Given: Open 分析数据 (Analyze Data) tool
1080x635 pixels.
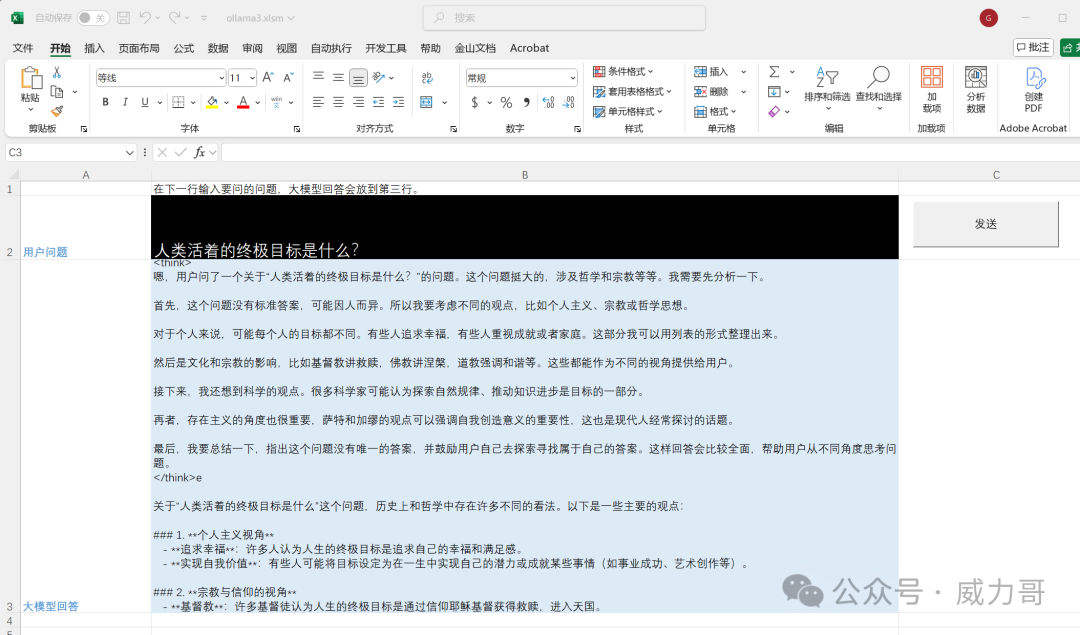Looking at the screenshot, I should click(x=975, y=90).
...
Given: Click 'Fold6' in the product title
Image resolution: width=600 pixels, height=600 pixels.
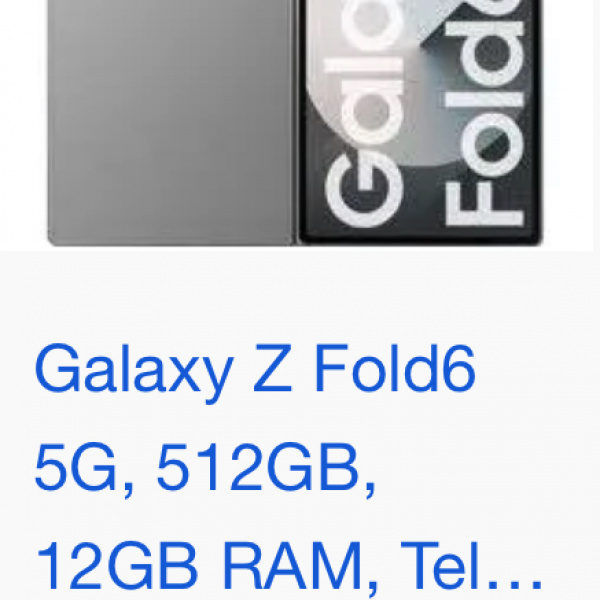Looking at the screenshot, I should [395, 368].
==
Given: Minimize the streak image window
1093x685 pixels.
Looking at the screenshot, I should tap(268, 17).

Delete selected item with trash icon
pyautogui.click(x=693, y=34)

Exercise: Format the records as a numbered list, starting at the line that contains "Given: Open 分析数据 (Analyze Data) tool" and ending at the line that contains "Looking at the screenshot, I should click(x=975, y=90).". Skip blank lines and leave the pictures out.

Task response:
1. Given: Open 分析数据 (Analyze Data) tool
2. 1080x635 pixels.
3. Looking at the screenshot, I should click(x=975, y=90).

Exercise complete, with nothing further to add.